***** LISTED RECORDS *****

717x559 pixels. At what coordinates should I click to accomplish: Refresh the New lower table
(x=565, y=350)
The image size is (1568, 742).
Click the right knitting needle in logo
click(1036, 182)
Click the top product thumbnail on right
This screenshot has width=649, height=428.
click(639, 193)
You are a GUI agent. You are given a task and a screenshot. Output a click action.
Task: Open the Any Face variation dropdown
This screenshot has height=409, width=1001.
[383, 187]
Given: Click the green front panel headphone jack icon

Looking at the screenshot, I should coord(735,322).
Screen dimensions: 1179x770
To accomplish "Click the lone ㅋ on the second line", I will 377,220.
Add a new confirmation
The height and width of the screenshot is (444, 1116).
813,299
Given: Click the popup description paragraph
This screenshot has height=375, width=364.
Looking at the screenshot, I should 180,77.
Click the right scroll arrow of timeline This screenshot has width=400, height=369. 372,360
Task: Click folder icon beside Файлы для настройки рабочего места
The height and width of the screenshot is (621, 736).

*****

EXERCISE PROMPT :: Taking the entries above, write out exactly each line from the one holding "You are a GUI" to the one holding "Screen dimensions: 1179x770", both included, and stop there.

RESPONSE FOR THIS EXERCISE ::
You are a GUI agent. You are given a task and a screenshot. Output a click action.
Task: Open the Any Face variation dropdown
This screenshot has height=409, width=1001.
[383, 187]
Given: Click the green front panel headphone jack icon

Looking at the screenshot, I should coord(735,322).
Screen dimensions: 1179x770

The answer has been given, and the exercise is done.